On Tuesday, the stocks in Tokyo rose 1.48 percent. This came in response to better than expected data out of China as well as a weakening Japanese yen (JPY) while investors are now focusing on when the European Central Bank will launch fresh stimulus measures. According to data released by the National Bureau of Statistics, full year growth rose 7.4% in 2014 in China and while this was the slowest pace in twenty four years, the quarterly data beat analyst expectations. In December, value-added industrial output in China rose 7.9 percent from a year earlier, up from a 7.2 percent increase in November. Analysts were expecting a rise of 7.5%. Industrial production also increased in December by 0.75% while for the entire year of 2014, industrial output rose 8.3 percent. This was down from growth of 9.7 percent in 2013. As a result, in Japan, the Nikkei 225 index was at 17,265.40, up 251.11 points while the Shanghai Composite index advanced 1.81%. This came a day after the index declined by more than 7 percent as a result of new margin rules. Meanwhile in the U.S., markets were closed for the Martin Luther King Jr memorial holiday.
On Tuesday, in Asian trading, the Japanese yen (JPY) trader weaker. This came in response to better than expected data out of China on industrial output, retail sales and GDP. The USD/JPY traded up 0.56 percent at 118.22 while the AUD/USD traded down 0.16% at 0.8198. According to the data, the fourth quarter GDP in China rose 7.3 percent while retails sales also increased by 11.9 percent. Also on the upside was industrial production which advanced 7.9 percent, beating analyst expectations. In other currency trading, the U.S. dollar (USD) traded higher against other major currencies on Monday though trading was thin due to a national holiday in the country. Meanwhile, the euro (EUR) remained under pressure as investors turn their focus on the European Central Bank and expectations that the central bank will launch a government bond-buying program at its meeting on Thursday. This move is expected to prevent the threat of deflation in the euro area. In Asia, the EUR/USD currency pair traded up 0.19 percent at 1.1582.
On Tuesday, South Korean Samsung Electronics Co. (KS:005930) stated that they might consider splitting stocks to ensure a more affordable share price. This move will be done in the hopes of appeasing existing investors while attracting new investors to the world’s largest smartphone maker. According to Robert Yi, the head of investor relations at Samsung, the company has been debating the split move for a considerable time but that they are still considering both the short and long term effects of this move.
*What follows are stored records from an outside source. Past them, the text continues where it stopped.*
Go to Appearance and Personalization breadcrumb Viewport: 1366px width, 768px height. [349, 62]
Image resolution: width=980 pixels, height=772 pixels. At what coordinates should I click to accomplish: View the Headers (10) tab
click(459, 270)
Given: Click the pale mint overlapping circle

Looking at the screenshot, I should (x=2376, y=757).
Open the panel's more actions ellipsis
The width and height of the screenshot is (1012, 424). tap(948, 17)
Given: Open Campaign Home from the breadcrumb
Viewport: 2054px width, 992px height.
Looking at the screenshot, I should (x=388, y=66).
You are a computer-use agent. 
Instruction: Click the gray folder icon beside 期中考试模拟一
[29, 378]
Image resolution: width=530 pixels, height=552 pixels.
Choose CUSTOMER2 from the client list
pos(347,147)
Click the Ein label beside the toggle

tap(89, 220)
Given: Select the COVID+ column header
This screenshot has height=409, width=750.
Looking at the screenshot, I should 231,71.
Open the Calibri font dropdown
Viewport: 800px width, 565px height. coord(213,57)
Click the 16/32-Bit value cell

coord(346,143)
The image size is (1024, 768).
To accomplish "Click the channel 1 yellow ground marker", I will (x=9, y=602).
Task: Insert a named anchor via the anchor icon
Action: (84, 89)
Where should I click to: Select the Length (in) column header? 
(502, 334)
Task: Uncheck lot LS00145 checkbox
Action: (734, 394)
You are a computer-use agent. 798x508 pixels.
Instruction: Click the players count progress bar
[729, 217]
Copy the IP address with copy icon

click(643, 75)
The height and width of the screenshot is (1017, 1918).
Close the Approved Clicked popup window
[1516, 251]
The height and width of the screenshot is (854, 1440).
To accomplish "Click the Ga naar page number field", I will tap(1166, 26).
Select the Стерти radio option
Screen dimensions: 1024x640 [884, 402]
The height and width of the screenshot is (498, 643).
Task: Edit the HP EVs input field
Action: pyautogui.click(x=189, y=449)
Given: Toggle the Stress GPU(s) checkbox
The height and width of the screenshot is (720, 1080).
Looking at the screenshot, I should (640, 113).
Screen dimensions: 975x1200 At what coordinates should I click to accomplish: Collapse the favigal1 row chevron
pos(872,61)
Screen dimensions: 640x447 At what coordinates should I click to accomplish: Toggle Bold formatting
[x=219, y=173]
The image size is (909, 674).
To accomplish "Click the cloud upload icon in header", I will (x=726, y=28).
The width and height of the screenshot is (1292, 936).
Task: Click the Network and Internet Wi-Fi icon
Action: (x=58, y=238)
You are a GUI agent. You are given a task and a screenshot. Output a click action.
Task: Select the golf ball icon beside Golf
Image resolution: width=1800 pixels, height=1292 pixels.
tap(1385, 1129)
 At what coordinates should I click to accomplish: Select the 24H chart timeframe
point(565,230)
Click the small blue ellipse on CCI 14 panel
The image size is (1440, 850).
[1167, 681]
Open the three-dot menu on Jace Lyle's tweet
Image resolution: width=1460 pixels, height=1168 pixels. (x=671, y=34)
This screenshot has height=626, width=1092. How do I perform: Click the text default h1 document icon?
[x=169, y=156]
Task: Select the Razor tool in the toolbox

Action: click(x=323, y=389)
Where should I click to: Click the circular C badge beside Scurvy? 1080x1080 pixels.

In recent months, Samsung has released a series of poor quarterly profits and as a result shareholder returns have been minimized. In November last year, Samsung started a $2.0 billion share buyback process in order to appease their unhappy shareholders. On Tuesday, Samsung shares traded at $1,250 or 1.356 million won (KRW) which is considerably lower than a high of 1.470 million won reached in June last year. This South Korean tech giant also accounts for almost 17% of the weighting on the Kospi composite index.
If you are expecting good news regarding oil prices, you will be disappointed. On Tuesday, oil prices dropped in response to China hitting its weakest annual expansion in 24 years. This added to investor concerns regarding demand for the commodity as well as a global supply glut. U.S. crude oil traded at $47.37 a barrel, down $1.32 while Brent crude also declined by 13 cents to trade at $48.71 per barrel. With the recent decline in oil prices, the price difference between barrels of oil for supply at a later date and immediate delivery has increased and this is referred to as contango. The contango for Brent crude for delivery in March this year and in March next year is already at $10 a battle.